Beyonce thought so, too, and that’s why she decided to do this album her way. She decided to leverage her influence to encourage us to hear her album the way she wanted us to hear it- in full, with visuals. She says she sees colors with music, and she gives us this way of seeing those colors, too. And the thing is, it’s pretty amazing. Her new album is an immersive experience. Like it or not, it’s not typical.
I, for one, think we need more of those. Much of our culture operates like the Krispy Kreme conveyor belt: sending a herd of practically identical items under a frosting machine one after the other. The fact that Beyonce used her influence to reject the conveyor belt of a music industry co-opted by the money-making single and instead create a space for her art to be experienced in the way she intended? Well, big props to her for that. Much respect.
And the fact that she had ZERO pre-release hype? Also genius. It would have been antithetical to what she was trying to do with this album to have done otherwise. The point was to give us this album so we could experience the thing itself: not just the next hit song, not just the hype, not the Leno appearance.

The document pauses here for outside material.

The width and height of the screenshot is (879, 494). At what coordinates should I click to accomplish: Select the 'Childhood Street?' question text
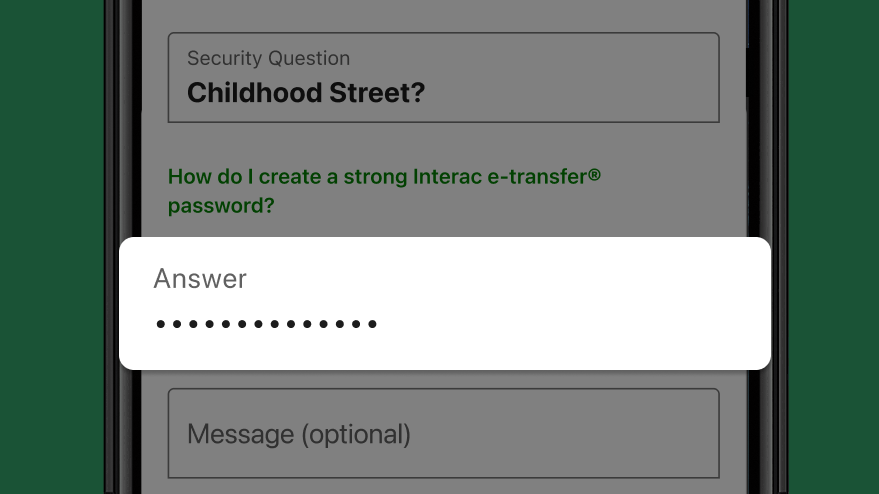(x=306, y=93)
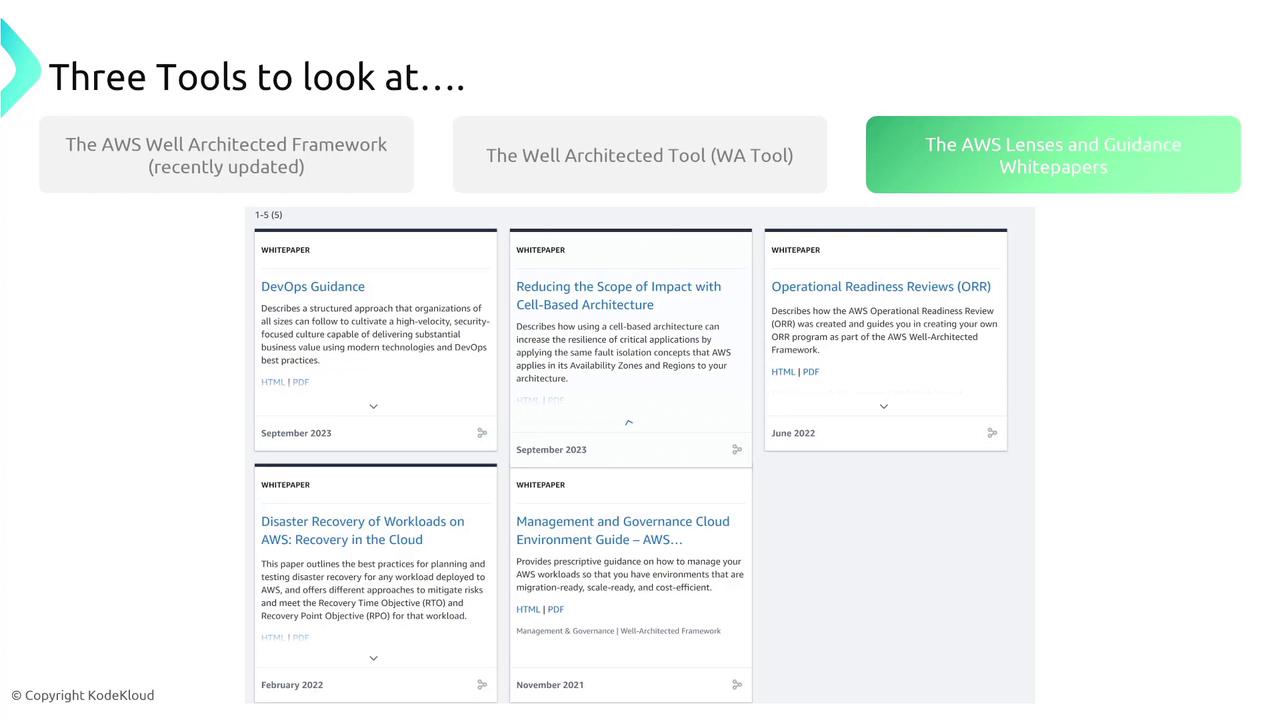
Task: Open HTML version of DevOps Guidance
Action: 273,382
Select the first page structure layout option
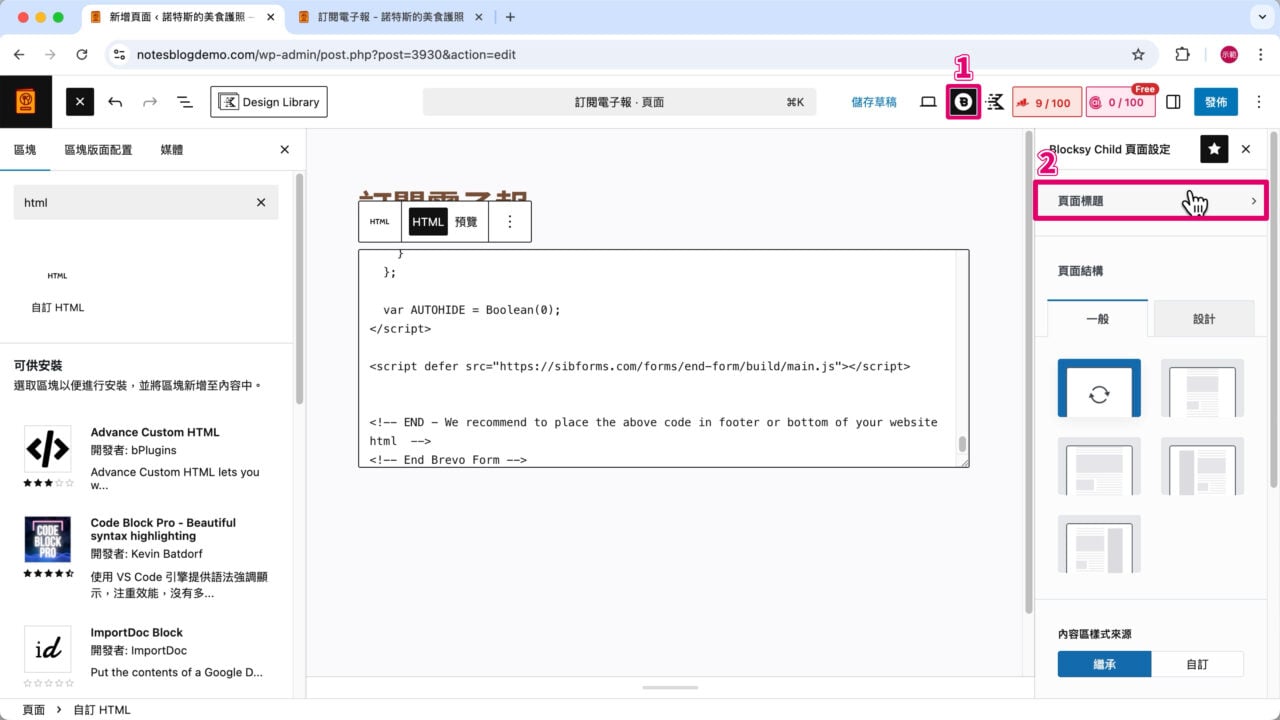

By releasing it the way she did, she was able to make our response to the album more about the album and less about the hype- and that is no small feat.
Think about it: hype nowadays is driven by the industry. (Pick the industry: music, publishing, television, Christian everything.) Someone determines what the next big thing will be and the industry throws lots of money towards making sure it IS the next big thing. And yeah, the public has a role to play, but we usually eat what they put in front of us because it’s easy. And, they tell us how to eat it and when to eat it and with what utensil, too. Beyonce circumvented all of that by dropping it out of nowhere. Nobody could ask “What’s the best new track?” and just go download that one song. Nobody could tell you what to hear, or whether it was any good or not, or the three best songs. We were forced to download the thing and see for ourselves.
That’s nostalgic for me, a good reminder of the “experience” of hearing an album. But imagine what this is like for young people who have probably never downloaded an entire album without knowing the hit tracks. Beyonce just made them go retro. She gave them not only the gift of a surprise album, but an experience that for the most part has been lost on their generation. I think the second gift is even better.
So sure, now the hype will start. Now Beyonce will be everywhere, showing up on late night TV and in commercials, probably. And that’s great. And sure, the way she released it created its own kind of hype, but I think that’s brilliant, too. Bonus points for doing something with integrity but still being a masterful promoter.
The bottom line is this: Queen Bey did this album her way. And yes, that’s because she is in the stratosphere of mega-stars who don’t need Target. But she still could have taken the easy road and done things by the book and made plenty of money and splash doing it. The fact that she distributed her album in a way that was aligned with her biggest intentions? Well, that’s why we call her the Queen.